The Kingdom of Saudi-Arabia’s Vision 2030
The Kingdom of Saudi-Arabia’s Vision 2030
In response to the global financial crisis of 2007-2008, the importance of robust economic strategies has become paramount. Within this context, Saudi Arabia’s Healthcare Vision 2030 emerges as a groundbreaking initiative aiming to transform the Kingdom into a vibrant society with a thriving economy
Establish an Empowering Healthcare System
In April 2016, Saudi Arabia presented its vision for a “vibrant society, a thriving economy and an ambitious nation.” The Kingdom wants its citizens to live longer – from now expected 74 years to 80 years. It wants to “optimize and better utilize hospitals and healthcare centers, and enhance the quality of preventive and therapeutic health care services.” It wants to promote preventive care and reduce infectious diseases, and encourage citizen’s use of primary care. Doctors are to be given better training. The public sector is to focus on planning, regulatory and supervisory duties. Public corporations are to provide healthcare, enhance its quality and compete. Private medical insurance is being developed. Privatization is on the horizon.
The agenda is long and ambitious. This reflects the complexity of the Kingdom‘s current health care challenges. Its healthcare expenditure is rising to more than $B 40 by 2020, with $B 5.5 required for non-communicable diseases while oil revenues have dropped sharply. Hospital beds and doctor quotas still rank below global levels after years of investment. Public healthcare for nationals and the private system for expats operate separately, with little synergies and efficiencies. The Ministry of Health and other government institutions are financing institution, legislator, operator and controller in one.
Corporatization is the “empowerment” cited in Vision 2030 to address systemic and operational issues. The Ministry of Health will limit its role to regulator and supervisor. Hospitals and clinics will be transferred into a network of public companies that compete against each other and against the private sector. While this move might seem mostly conceptual, it actually represents a seismic shift in philosophy. The relinquishing of operational control at the central government level and the streamlining of traditionally abundant services have the potential to send ripple waves across every cog and wheel of healthcare in the biggest market in MENA.
This is where fact ends and speculation begins. The timeline for corporatization is still firming up. The degree of autonomy and the budget process of the future public corporations remain open for now. However, the necessary increases in efficiency and quality would mandate a few likely effects: National health standards, KPIs and value measurements. The possibility of private operators for public facilities. More efficient use of hospital beds and shorter hospital stays. The eventual shift of treatment from hospitals into more primary care settings. Regionalization of healthcare structures into regional hub-and-spoke systems. The possible fragmentation of centralized tenders. Eventually, privatization.

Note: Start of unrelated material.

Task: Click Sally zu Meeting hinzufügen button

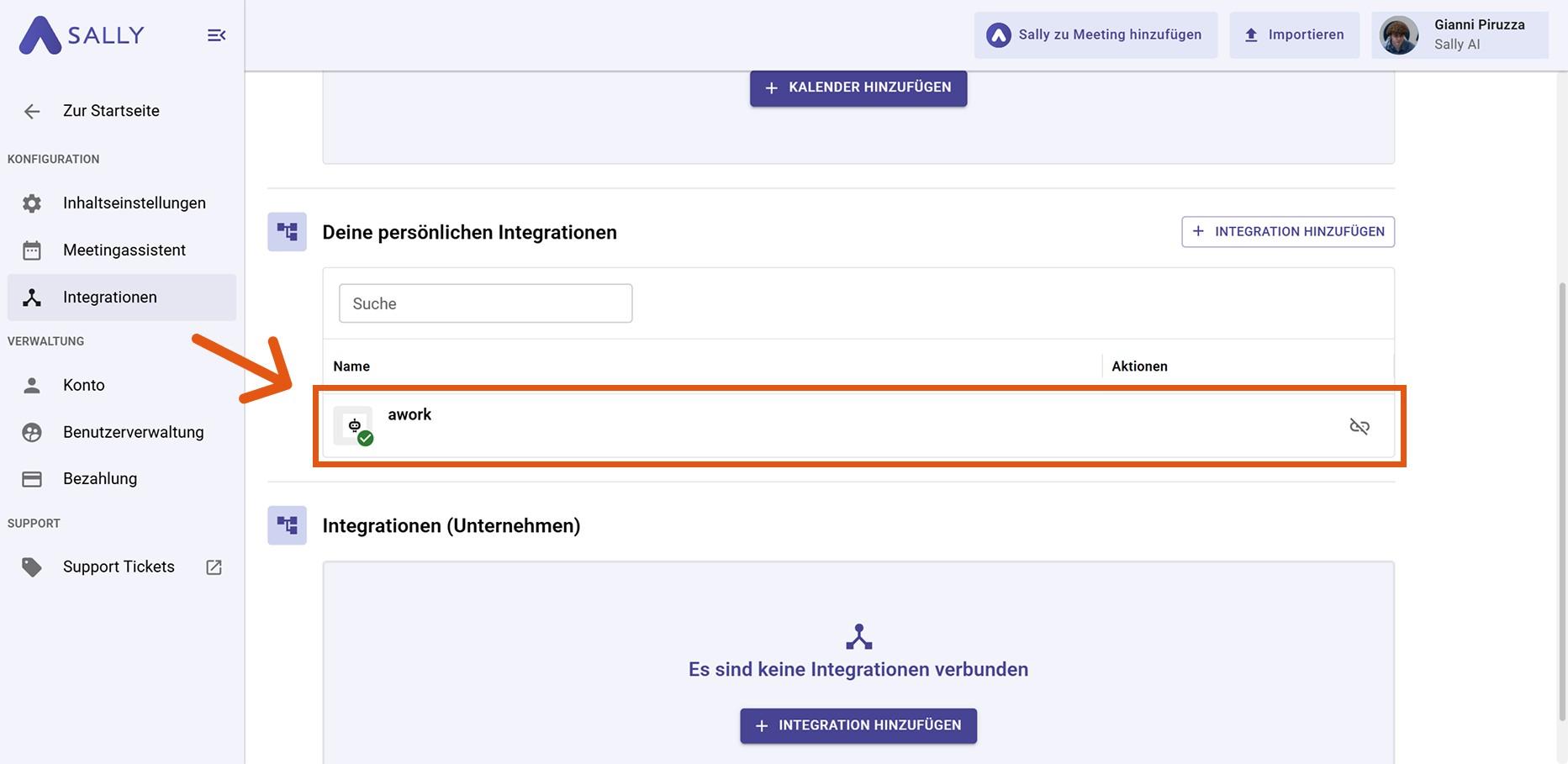Action: click(x=1095, y=35)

Already, the government has identified more than 30 opportunities for public-private partnerships. It has initiated first public dialogues with providers and suppliers. In the next steps of the reform, the change in governance will need to be broken down into operational decisions. Private providers, life sciences and medical technology companies, academia and service specialists have the opportunity to shape and support the evolution of the Kingdom’s health care system now – by generating data, making treatment more avaulable across the Kingdom, providing higher quality services, developing value-based approaches and market access models, offering expertise, reviewing their growth models and operations and in myriad other ways.